SKILL.md 11 KB

twscrape

Python library for scraping Twitter/X data using GraphQL API with account rotation and session management.

When to use this skill

Use this skill when:

  • Working with Twitter/X data extraction and scraping
  • Need to bypass Twitter API limitations with account rotation
  • Building social media monitoring or analytics tools
  • Extracting tweets, user profiles, followers, trends from Twitter/X
  • Need async/parallel scraping operations for large-scale data collection
  • Looking for alternatives to official Twitter API

Quick Reference

Installation

pip install twscrape

Basic Setup

import asyncio
from twscrape import API, gather

async def main():
    api = API()  # Uses accounts.db by default

    # Add accounts (with cookies - more stable)
    cookies = "abc=12; ct0=xyz"
    await api.pool.add_account("user1", "pass1", "email@example.com", "mail_pass", cookies=cookies)

    # Or add accounts (with login/password - less stable)
    await api.pool.add_account("user2", "pass2", "email2@example.com", "mail_pass2")
    await api.pool.login_all()

asyncio.run(main())

Common Operations

# Search tweets
await gather(api.search("elon musk", limit=20))

# Get user info
await api.user_by_login("xdevelopers")
user = await api.user_by_id(2244994945)

# Get user tweets
await gather(api.user_tweets(user_id, limit=20))
await gather(api.user_tweets_and_replies(user_id, limit=20))
await gather(api.user_media(user_id, limit=20))

# Get followers/following
await gather(api.followers(user_id, limit=20))
await gather(api.following(user_id, limit=20))

# Tweet operations
await api.tweet_details(tweet_id)
await gather(api.retweeters(tweet_id, limit=20))
await gather(api.tweet_replies(tweet_id, limit=20))

# Trends
await gather(api.trends("news"))

Key Features

1. Multiple API Support

  • Search API: Standard Twitter search functionality
  • GraphQL API: Advanced queries and data extraction
  • Automatic switching: Based on rate limits and availability

2. Async/Await Architecture

# Parallel scraping
async for tweet in api.search("elon musk"):
    print(tweet.id, tweet.user.username, tweet.rawContent)

3. Account Management

  • Add multiple accounts for rotation
  • Automatic rate limit handling
  • Session persistence across runs
  • Email verification support (IMAP or manual)

4. Data Models

  • SNScrape-compatible models
  • Easy conversion to dict/JSON
  • Raw API response access available

Core API Methods

Search Operations

search(query, limit, kv={})

Search tweets by query string.

Parameters:

  • query (str): Search query (supports Twitter search syntax)
  • limit (int): Maximum number of tweets to return
  • kv (dict): Additional parameters (e.g., {"product": "Top"} for Top tweets)

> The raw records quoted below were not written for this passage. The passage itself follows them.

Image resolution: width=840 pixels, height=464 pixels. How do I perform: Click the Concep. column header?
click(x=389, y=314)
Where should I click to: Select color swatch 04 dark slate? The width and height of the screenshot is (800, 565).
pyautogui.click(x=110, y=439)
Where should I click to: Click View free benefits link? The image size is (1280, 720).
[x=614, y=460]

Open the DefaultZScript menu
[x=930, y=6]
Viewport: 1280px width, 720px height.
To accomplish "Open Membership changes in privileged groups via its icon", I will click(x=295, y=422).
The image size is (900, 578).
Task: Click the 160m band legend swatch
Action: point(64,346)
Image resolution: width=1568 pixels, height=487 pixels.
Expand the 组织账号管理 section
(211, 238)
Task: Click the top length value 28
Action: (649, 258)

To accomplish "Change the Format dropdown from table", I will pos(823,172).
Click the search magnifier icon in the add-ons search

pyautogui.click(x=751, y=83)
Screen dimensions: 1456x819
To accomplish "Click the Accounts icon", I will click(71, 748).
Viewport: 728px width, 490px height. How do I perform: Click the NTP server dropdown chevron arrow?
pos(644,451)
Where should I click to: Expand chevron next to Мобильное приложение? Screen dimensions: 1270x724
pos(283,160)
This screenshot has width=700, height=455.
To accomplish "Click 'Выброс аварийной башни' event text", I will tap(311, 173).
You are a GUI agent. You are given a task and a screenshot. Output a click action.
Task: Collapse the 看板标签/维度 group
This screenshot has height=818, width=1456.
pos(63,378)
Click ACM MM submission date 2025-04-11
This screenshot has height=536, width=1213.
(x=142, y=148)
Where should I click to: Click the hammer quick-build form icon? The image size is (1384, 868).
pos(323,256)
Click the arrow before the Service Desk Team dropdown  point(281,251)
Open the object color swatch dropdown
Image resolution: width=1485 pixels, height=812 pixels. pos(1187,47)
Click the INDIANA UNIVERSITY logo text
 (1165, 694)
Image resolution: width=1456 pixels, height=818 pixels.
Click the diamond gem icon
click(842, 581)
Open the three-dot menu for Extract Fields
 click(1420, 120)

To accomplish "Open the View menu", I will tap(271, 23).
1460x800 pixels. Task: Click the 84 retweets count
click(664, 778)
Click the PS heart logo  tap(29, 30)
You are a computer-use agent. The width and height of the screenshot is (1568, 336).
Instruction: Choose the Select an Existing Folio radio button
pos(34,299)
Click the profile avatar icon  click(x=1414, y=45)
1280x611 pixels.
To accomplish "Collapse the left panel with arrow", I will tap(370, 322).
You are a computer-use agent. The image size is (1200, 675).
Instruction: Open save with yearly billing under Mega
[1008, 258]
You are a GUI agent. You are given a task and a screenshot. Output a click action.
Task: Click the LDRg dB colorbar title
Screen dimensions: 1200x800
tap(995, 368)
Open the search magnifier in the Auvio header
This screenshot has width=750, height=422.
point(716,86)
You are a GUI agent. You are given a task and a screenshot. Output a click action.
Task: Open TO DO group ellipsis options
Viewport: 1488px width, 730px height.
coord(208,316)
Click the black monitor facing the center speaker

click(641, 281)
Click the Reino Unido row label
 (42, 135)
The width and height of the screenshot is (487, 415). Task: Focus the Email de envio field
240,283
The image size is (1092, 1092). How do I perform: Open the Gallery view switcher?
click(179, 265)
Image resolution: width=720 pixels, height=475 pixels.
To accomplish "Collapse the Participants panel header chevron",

Returns: AsyncIterator of Tweet objects

Example:

# Latest tweets
async for tweet in api.search("elon musk", limit=20):
    print(tweet.rawContent)

# Top tweets
await gather(api.search("python", limit=20, kv={"product": "Top"}))

User Operations

user_by_login(username)

Get user information by username.

Example:

user = await api.user_by_login("xdevelopers")
print(user.id, user.displayname, user.followersCount)

user_by_id(user_id)

Get user information by user ID.

followers(user_id, limit)

Get user's followers.

following(user_id, limit)

Get users that the user follows.

verified_followers(user_id, limit)

Get only verified followers.

subscriptions(user_id, limit)

Get user's Twitter Blue subscriptions.

Tweet Operations

tweet_details(tweet_id)

Get detailed information about a specific tweet.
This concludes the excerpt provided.